July 20, 2024

These Utah counties will get federal funds to help recover from flooding

Gov. Spencer Cox declared an emergency in April. And now, President Joe Biden has approved five Utah counties to receive federal money to help make disaster repairs.

(Francisco Kjolseth | The Salt Lake Tribune) Gov. Spencer Cox is joined by officials from numerous state agencies during a news conference in Salt Lake City to give an update on flooding conditions and the monitoring taking place on Thursday, April 13, 2023. Five Utah counties have qualified for federal disaster relief.

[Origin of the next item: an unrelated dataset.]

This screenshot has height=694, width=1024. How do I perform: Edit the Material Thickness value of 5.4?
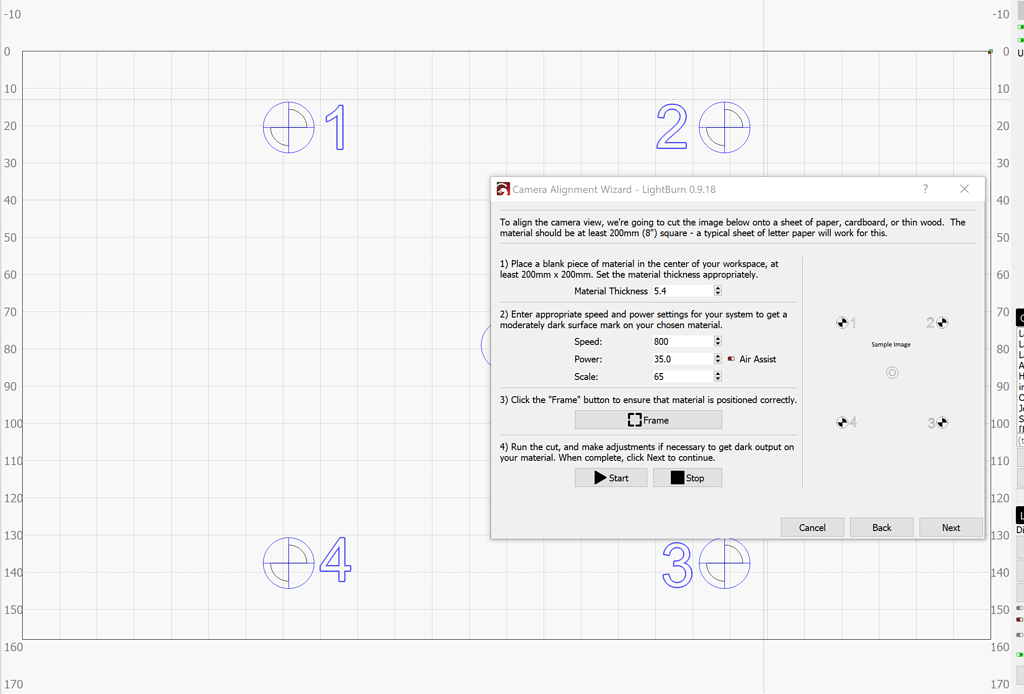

Months after the melting of Utah’s historic snowpack washed out roads, caused concerns of widespread flooding and led Gov. Spencer Cox to declare an emergency, some counties will now see some relief.

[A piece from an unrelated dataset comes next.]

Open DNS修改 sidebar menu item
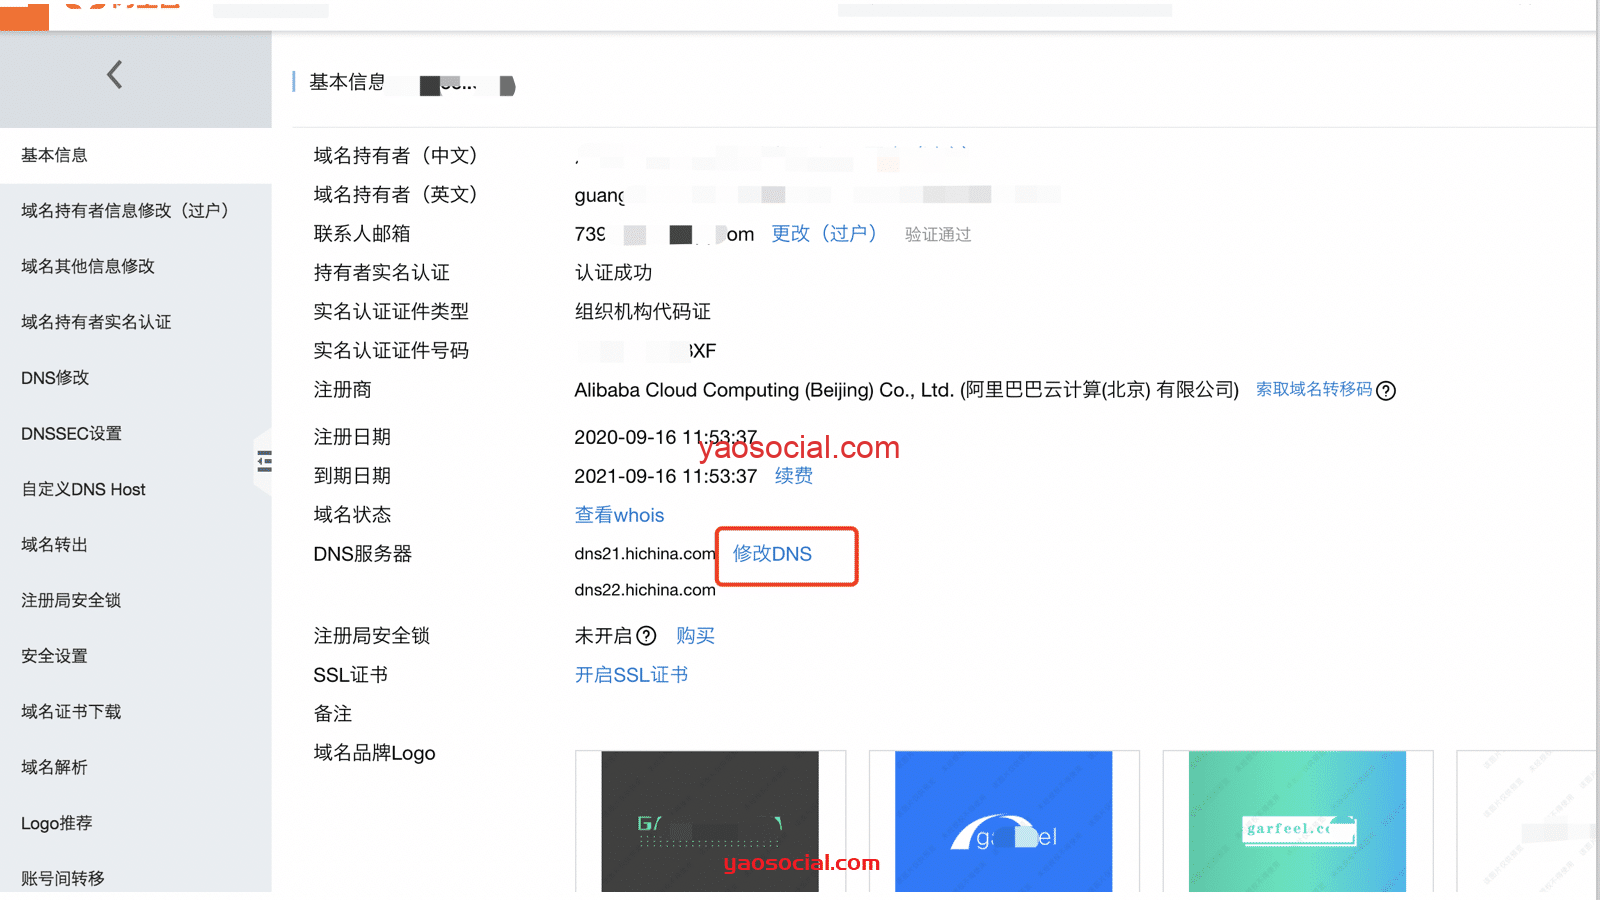1600x900 pixels. pos(55,378)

Iron, Morgan, Sanpete, Utah and Wasatch counties were approved to receive federal emergency funds for damage sustained between May 1 and May 27, according to a White House news release. The funds — approved by President Joe Biden — will go toward repairing public infrastructure, like roads and storm drains, damaged during the runoff.

The total dollar amount the state could receive is up in the air, as the federal approval is just the beginning in the process, said Wade Mathews, a spokesperson for the Utah Division of Emergency Management. Neither the state nor the counties have received federal funds yet — and there is no single check the counties or the state receives to pay for the damages.

Utah County Sheriff’s Sgt. Quin Fackrell told The Salt Lake Tribune that the county will use much of the funds toward reimbursing repairs that have already been made or to pay for repairs and cleanup that have yet to happen.

For example, he said, federal funding could help fix damage to the Nebo Loop Scenic Byway and emergency repairs to Spanish Fork’s culinary water systems.

In Iron County, much of the damage from flooding — like washed-out roads and damaged culverts — has already been repaired, according to the county’s emergency manager George Colson. The county saw the most damage near its southwest boundary, Colson said, as well as in nearby Hamlin Valley.

Mathews said the state applied for relief across a wider time frame and with 11 counties, but anything from the federal government helps.

“We’re just glad to have received approval,” Mathews said. “Getting something is better than nothing.”

The five counties approved by the Biden administration saw around $16 million in damages from flooding, he said, though that number is a preliminary estimate by the state that could change.

Fackrell said state and local governments will begin working closely in the coming weeks and months to approve the repairs or reimbursements.